:: Selected passage

Insofar as indemnification for liabilities arising under the
Securities Act may be permitted to directors, officers or persons controlling
the Registrant pursuant to the foregoing provisions, the Registrant has been
informed that in the opinion of the Commission such indemnification is against
public policy as expressed in the Securities Act and is therefore
unenforceable.
ITEM 7. EXEMPTION FROM REGISTRATION CLAIMED
Not Applicable.
ITEM 8. EXHIBITS
5.1 Opinion of James W. Guedry, Vice President and Secretary of the
Registrant, regarding the legality of the securities being
registered.
23.1 Consent of Arthur Andersen LLP, independent public accountants
23.2 Consent of James W. Guedry (included in Exhibit 5.1)
24.1 Power of Attorney
99.1 Union Camp Corporation 1989 Stock Option and Stock Award Plan
ITEM 9. REQUIRED UNDERTAKINGS
(a) The undersigned Registrant hereby undertakes:
(1) To file, during any period in which offers or sales are being
made, a post-effective amendment to this Registration Statement:
(i) to include any prospectus required by Section 10(a)(3) of the
1933 Act;
(ii) to reflect in the prospectus any facts or events arising after
the effective date of this registration statement (or the most
recent post-effective amendment thereof) which, individually or in
the aggregate, represents a fundamental change in the information
set forth in this registration statement; and
(iii) to include any material information with respect to the plan
of distribution not previously disclosed in this registration
statement or any material change to such information in this
registration statement;
provided, however, that paragraphs (a)(1)(i) and (a)(1)(ii) do not apply if
the registration statement is on Form S-3 or Form S-8 and the information
required to be included in a post-effective amendment by those paragraphs is
5
<PAGE>
contained in periodic reports filed by the Registrant pursuant to Section 13
or Section 15(d) of the Exchange Act that are incorporated by reference in the
registration statement.
(2) That, for the purpose of determining any liability under the 1933
Act, each such post-effective amendment shall be deemed to be a new
registration statement relating to the securities offered therein, and the
offering of such securities at that time shall be deemed to be the initial
bona fide offering thereof.
(3) To remove from registration by means of a post-effective amendment
any of the securities being registered which remain unsold at the termination
of the offering.
(b) The undersigned Registrant hereby undertakes that, for
purposes of determining any liability under the 1933 Act, each
filing of the Registrant's Annual Report pursuant to Section
13(a) or Section 15(d) of the Exchange Act (and, where
applicable, each filing of an employee benefit plan's annual
report pursuant to Section 15(d) of the Exchange Act) that is
incorporated by reference in this registration statement shall
be deemed to be a new registration statement relating to the
securities offered therein, and the offering of such securities
at that time shall be deemed to be the initial bona fide
offering thereof.

::::
:: Records shown

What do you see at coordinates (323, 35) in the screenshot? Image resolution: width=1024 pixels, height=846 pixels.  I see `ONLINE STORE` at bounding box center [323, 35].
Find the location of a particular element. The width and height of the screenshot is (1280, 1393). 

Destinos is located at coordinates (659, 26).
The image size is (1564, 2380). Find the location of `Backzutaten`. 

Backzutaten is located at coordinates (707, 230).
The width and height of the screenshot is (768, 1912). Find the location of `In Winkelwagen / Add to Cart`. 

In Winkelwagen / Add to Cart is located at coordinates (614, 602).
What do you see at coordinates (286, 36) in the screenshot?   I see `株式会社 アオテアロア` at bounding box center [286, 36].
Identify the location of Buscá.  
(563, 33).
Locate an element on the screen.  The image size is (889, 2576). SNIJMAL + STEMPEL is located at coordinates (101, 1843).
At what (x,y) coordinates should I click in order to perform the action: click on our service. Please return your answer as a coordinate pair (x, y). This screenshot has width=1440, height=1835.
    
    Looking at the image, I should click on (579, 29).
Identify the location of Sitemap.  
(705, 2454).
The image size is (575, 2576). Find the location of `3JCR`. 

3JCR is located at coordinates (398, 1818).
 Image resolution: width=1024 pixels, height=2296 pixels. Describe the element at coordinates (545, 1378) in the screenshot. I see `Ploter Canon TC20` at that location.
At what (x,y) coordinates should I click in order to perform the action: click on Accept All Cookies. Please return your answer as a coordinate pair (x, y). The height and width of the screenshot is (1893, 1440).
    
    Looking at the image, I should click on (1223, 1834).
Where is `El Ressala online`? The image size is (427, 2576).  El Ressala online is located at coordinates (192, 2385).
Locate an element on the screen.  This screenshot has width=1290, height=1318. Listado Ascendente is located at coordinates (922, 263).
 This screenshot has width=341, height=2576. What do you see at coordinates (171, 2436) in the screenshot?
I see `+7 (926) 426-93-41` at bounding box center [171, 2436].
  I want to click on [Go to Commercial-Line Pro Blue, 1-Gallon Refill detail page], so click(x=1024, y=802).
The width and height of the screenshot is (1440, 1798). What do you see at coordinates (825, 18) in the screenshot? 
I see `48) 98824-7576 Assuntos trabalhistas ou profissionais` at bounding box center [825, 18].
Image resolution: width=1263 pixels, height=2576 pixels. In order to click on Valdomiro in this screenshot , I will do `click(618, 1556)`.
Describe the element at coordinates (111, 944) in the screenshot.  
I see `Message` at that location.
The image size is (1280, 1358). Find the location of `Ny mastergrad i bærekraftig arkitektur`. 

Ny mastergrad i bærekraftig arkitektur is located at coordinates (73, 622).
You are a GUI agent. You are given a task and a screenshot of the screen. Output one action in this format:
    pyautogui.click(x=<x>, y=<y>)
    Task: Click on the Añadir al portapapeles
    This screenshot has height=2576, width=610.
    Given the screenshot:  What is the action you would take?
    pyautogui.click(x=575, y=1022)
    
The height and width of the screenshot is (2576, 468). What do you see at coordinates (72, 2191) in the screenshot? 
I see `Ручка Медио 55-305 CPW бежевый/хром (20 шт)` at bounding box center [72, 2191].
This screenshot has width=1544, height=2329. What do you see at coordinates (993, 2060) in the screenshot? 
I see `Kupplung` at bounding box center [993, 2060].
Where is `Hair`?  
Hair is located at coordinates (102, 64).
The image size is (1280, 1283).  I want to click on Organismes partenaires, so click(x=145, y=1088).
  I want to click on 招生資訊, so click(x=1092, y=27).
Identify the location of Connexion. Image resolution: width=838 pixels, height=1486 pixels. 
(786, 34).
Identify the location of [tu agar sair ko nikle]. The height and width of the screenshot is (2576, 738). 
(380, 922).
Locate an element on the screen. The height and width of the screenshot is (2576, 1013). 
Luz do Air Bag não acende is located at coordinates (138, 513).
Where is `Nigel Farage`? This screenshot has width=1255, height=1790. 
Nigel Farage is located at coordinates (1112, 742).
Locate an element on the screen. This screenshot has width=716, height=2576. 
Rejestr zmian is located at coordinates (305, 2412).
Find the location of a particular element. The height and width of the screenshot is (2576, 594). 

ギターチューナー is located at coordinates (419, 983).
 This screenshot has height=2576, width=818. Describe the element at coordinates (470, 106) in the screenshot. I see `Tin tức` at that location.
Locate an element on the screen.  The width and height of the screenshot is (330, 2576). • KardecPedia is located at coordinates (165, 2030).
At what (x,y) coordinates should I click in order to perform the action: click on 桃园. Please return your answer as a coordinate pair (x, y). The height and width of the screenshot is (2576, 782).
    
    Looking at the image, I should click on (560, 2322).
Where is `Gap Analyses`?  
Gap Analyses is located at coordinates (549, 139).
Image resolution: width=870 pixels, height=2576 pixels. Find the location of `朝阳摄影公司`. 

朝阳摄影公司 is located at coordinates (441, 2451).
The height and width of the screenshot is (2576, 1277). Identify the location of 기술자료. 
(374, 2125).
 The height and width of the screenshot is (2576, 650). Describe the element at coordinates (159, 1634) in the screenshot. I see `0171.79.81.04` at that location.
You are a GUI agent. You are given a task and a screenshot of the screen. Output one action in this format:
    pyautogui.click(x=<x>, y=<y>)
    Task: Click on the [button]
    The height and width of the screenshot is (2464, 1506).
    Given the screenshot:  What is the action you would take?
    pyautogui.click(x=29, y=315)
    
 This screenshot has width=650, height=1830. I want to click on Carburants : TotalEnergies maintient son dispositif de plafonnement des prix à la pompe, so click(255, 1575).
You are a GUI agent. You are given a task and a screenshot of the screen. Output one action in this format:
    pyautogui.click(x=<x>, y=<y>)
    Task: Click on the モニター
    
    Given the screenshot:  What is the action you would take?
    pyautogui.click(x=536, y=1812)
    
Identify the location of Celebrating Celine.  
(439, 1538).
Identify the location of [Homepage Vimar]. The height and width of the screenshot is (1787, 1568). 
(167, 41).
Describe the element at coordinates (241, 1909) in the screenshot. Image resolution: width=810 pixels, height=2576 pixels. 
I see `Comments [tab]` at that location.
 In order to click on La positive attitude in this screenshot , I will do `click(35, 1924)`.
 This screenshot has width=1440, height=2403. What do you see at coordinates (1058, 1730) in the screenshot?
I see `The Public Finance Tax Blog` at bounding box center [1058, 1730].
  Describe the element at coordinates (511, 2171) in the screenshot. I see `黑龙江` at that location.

::::

What you will do
a. Write out the part of the registration statement excerpt that begins at the words "Insofar as indemnification" and stops after "registered.".
b. In the registration statement excerpt, rewrite the paragraph beginning "(b) The undersigned Registrant hereby undertakes that" in a shorter form, keeping its main facts.
c. Continue the registration statement excerpt from its last sentence.
These records come from a separate source.

Task responses
a.
Insofar as indemnification for liabilities arising under the
Securities Act may be permitted to directors, officers or persons controlling
the Registrant pursuant to the foregoing provisions, the Registrant has been
informed that in the opinion of the Commission such indemnification is against
public policy as expressed in the Securities Act and is therefore
unenforceable.
ITEM 7. EXEMPTION FROM REGISTRATION CLAIMED
Not Applicable.
ITEM 8. EXHIBITS
5.1 Opinion of James W. Guedry, Vice President and Secretary of the
Registrant, regarding the legality of the securities being
registered.

b. (b) For determining liability under the 1933 Act, the Registrant undertakes that each filing of its Annual Report under Section 13(a) or 15(d) of the Exchange Act, and where applicable each employee benefit plan annual report filed under Section 15(d), that is incorporated by reference here counts as a new registration statement for the securities offered. The offering of those securities at that time counts as their initial bona fide offering.

c.
(c) Insofar as indemnification for liabilities arising under the
1933 Act may be permitted to directors, officers and
controlling persons of the registrant pursuant to the foregoing
provisions, or otherwise, the Registrant has been advised that
in the opinion of the Securities and Exchange Commission such
indemnification is against public policy as expressed in the
Act and is, therefore, unenforceable. In the event that a claim
for indemnification against such liabilities (other than the
payment by the registrant of expenses incurred or paid by a
director, officer or controlling person of the Registrant in
the successful defense of any action, suit or proceeding) is
asserted by such director, officer or controlling person in
connection with the securities being registered, the Registrant
will, unless in the opinion of its counsel the matter has been
settled by controlling precedent, submit to a court of
appropriate jurisdiction the question whether such
indemnification by it is against public policy as expressed in
the Act and will be governed by the final adjudication of such
issue.
6
<PAGE>
SIGNATURES
Pursuant to the requirements of the 1933 Act, the registrant has duly
caused this registration statement on form S-8 to be signed on its behalf by
the undersigned, thereunto duly authorized, in the city of Purchase, State of
New York, on this 1st day of May, 1999.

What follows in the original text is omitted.